■ Stored data entries:

-*-*-

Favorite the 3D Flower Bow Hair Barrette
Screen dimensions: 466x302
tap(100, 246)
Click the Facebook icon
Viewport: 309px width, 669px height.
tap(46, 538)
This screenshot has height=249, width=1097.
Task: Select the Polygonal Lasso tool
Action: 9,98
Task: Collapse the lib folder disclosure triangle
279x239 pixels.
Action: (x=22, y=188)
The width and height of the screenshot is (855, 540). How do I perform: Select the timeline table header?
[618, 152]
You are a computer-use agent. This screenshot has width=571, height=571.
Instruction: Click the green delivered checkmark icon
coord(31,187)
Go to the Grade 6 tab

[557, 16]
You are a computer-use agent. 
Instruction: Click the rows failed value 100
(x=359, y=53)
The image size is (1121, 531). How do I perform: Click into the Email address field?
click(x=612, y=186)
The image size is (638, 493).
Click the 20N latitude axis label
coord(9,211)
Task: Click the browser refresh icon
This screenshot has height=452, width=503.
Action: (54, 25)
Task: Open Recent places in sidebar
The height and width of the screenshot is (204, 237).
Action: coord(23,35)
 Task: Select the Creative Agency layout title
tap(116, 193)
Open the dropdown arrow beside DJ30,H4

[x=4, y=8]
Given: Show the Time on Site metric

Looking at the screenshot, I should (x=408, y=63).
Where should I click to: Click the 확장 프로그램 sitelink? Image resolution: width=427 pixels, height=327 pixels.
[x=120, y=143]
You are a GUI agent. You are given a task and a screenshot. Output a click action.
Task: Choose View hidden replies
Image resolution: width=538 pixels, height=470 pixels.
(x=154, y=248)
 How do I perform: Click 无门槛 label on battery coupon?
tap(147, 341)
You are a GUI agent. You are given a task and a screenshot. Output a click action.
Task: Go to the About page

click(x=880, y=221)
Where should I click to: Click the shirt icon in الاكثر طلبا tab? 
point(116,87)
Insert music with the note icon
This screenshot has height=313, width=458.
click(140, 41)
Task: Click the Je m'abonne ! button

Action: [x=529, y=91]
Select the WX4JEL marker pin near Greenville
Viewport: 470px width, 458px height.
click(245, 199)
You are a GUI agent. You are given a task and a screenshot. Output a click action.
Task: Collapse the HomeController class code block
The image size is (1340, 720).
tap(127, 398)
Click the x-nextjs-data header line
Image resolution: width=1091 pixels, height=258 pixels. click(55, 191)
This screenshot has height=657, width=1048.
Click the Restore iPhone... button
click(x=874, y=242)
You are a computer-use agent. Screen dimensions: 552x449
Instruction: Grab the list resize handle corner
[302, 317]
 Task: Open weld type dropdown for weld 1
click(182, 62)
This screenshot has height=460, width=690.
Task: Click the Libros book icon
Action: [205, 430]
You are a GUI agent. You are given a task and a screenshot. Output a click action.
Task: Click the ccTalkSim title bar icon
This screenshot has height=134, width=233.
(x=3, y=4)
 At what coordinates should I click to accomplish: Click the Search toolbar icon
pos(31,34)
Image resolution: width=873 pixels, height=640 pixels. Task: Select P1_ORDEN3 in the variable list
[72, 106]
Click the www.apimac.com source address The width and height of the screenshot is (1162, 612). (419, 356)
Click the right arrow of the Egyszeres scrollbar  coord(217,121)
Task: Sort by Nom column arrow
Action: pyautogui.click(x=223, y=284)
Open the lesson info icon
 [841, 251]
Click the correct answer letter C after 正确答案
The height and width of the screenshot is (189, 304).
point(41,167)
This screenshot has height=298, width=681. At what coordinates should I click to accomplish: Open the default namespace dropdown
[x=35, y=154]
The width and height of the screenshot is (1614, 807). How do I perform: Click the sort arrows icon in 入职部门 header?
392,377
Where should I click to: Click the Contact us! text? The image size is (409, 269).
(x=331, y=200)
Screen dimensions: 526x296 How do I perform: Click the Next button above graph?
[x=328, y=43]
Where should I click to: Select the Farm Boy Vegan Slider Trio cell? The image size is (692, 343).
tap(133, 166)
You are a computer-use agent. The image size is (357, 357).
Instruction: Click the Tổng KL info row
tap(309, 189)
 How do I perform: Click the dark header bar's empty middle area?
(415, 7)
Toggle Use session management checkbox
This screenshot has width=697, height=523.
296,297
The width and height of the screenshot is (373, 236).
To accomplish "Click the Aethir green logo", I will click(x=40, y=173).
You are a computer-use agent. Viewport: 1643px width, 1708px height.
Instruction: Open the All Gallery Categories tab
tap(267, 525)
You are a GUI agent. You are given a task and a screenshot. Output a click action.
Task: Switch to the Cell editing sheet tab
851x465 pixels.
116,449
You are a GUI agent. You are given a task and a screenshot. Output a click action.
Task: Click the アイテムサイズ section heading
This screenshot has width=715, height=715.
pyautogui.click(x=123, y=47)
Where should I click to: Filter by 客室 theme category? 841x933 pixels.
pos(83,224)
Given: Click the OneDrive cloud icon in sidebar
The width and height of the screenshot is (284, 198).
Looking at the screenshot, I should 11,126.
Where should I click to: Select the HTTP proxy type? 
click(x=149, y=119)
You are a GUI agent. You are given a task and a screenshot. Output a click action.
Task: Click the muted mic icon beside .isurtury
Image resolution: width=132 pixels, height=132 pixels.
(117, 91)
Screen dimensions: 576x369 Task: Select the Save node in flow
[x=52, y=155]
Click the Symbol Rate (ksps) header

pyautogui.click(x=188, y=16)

-*-*-

■ What this task involves: All lines of the records above with the word "sidebar" in them are to be copied.

■ Expected answer:
Task: Open Recent places in sidebar
Given: Click the OneDrive cloud icon in sidebar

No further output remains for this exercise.